Coffee for people with no kids
vegan witches, happy halloween!
[millennial children kindergarten roll call]
Teacher: Nancy?
Nancy: here
Nanci: here
Nancee: here
Pnancy: Here
Gnancy: here
Parents, make your children study or they will end up on twitter trying to sell you something
triscuits are the perfect snack for anyone who has ever wanted to eat wicker furniture
Arriving at my funeral, you are woefully unprepared for the sight of my embalmed corpse doing full Van Damme splits between two coffins.
Intelligence:
Below average – Loves Joe Rogan
Average – Thinks he’s okay and listens occasionally
Above average – Despises Joe Rogan
Genius level – Never heard of Joe Rogan
Top 1% genius – Have never heard of Joe Rogan but are scheduled to be on his show next week
when someone is in a Christmas eve panic, I always find that “well maybe you should have thought of that sooner” is a helpful phrase
It makes me a little sad that shaking a vending machine might be the closest I ever come to fighting a robot.
wife: tell me her name
*slap*
wife: TELL ME HER NAME
*slap slap*
wife: and where did you get a seal anyway
my disrespectful teen son somehow got hold of a gluten product and now he wants to become a cat girl
Husband: You cut your hair!
Me: …
H: It looks good! I like it!
…
Me: I cut my hair 3 weeks ago.
Don’t give people who sneeze loudly the attention they crave.

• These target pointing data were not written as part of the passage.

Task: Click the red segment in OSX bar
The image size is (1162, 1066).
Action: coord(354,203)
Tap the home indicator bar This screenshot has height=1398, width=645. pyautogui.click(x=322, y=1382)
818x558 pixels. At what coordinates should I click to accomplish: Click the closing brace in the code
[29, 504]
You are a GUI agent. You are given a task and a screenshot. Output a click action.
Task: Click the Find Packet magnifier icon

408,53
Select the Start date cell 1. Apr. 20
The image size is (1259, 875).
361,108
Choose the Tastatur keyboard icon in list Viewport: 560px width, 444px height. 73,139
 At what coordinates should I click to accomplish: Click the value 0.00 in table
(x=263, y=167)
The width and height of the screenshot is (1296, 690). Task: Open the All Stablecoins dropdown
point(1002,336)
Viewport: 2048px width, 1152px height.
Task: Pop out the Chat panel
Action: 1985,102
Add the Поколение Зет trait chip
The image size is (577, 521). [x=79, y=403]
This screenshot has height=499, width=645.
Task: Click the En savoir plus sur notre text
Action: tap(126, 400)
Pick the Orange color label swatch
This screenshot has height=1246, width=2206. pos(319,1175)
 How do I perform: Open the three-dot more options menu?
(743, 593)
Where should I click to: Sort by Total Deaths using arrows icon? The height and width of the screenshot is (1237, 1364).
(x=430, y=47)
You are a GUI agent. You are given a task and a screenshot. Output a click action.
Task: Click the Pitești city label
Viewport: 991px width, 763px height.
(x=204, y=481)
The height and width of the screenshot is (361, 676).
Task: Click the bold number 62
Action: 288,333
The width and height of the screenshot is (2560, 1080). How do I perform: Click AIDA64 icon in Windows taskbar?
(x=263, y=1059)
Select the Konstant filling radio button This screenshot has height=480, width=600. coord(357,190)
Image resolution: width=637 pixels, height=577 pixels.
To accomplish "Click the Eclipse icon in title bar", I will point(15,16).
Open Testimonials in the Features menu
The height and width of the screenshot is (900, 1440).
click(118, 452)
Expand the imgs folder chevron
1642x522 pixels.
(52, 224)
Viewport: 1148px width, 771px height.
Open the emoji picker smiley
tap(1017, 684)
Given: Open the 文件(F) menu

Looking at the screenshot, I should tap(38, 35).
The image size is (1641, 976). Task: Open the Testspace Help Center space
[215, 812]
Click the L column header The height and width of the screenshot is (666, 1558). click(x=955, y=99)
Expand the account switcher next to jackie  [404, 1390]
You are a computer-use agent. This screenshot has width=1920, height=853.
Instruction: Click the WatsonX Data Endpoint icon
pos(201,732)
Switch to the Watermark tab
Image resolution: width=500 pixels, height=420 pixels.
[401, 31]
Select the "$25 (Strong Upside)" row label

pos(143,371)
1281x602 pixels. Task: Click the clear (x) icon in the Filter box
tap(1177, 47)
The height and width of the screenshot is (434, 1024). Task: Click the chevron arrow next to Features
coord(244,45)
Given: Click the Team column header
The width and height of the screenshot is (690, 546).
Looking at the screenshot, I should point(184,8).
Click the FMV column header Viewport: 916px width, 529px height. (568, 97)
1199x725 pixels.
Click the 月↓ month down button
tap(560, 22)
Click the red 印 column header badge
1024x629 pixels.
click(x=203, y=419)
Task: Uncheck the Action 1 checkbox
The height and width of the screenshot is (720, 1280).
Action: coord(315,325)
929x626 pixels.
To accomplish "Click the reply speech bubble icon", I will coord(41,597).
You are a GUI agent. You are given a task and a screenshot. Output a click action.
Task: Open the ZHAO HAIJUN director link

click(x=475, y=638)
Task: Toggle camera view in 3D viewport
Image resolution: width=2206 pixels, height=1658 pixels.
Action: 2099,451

The world: “That movie is abysmal trash and should never have been made.”
Horror fans: “I own it on VHS, DVD, blu-ray and 4K and watch it twice a year.”
My parents are coming so I’ve put drop sheets over the entire house to look like we’re in the middle of painting. I don’t want them to know we live like this.
4yo *holds out a play cellphone*
It’s for you.Me: Who is it?
4yo: Someone about an extended warnty.
Me: Son of a ….
The other night I ordered a series of drinks so bizarre that the bartender earnestly asked “what’s going on with you”
Your car took up two spaces, I tried to move it over with my key.
*the night I met my spouse*
Me: I don’t usually do this.
*present day, as the kids binge YouTube*
Me: I don’t usually do this.
if i gave birth in a barn and then a little boy came in and started playing the drums I would throw the baby at him
To all the boys I didn’t really like but then realized they liked me so I started liking them and then they stopped liking me so it made me like them more.
Shout out to countless marine organisms who died, accreted on the seafloor, and compacted for eons so I could drive my Escalade to Kmart.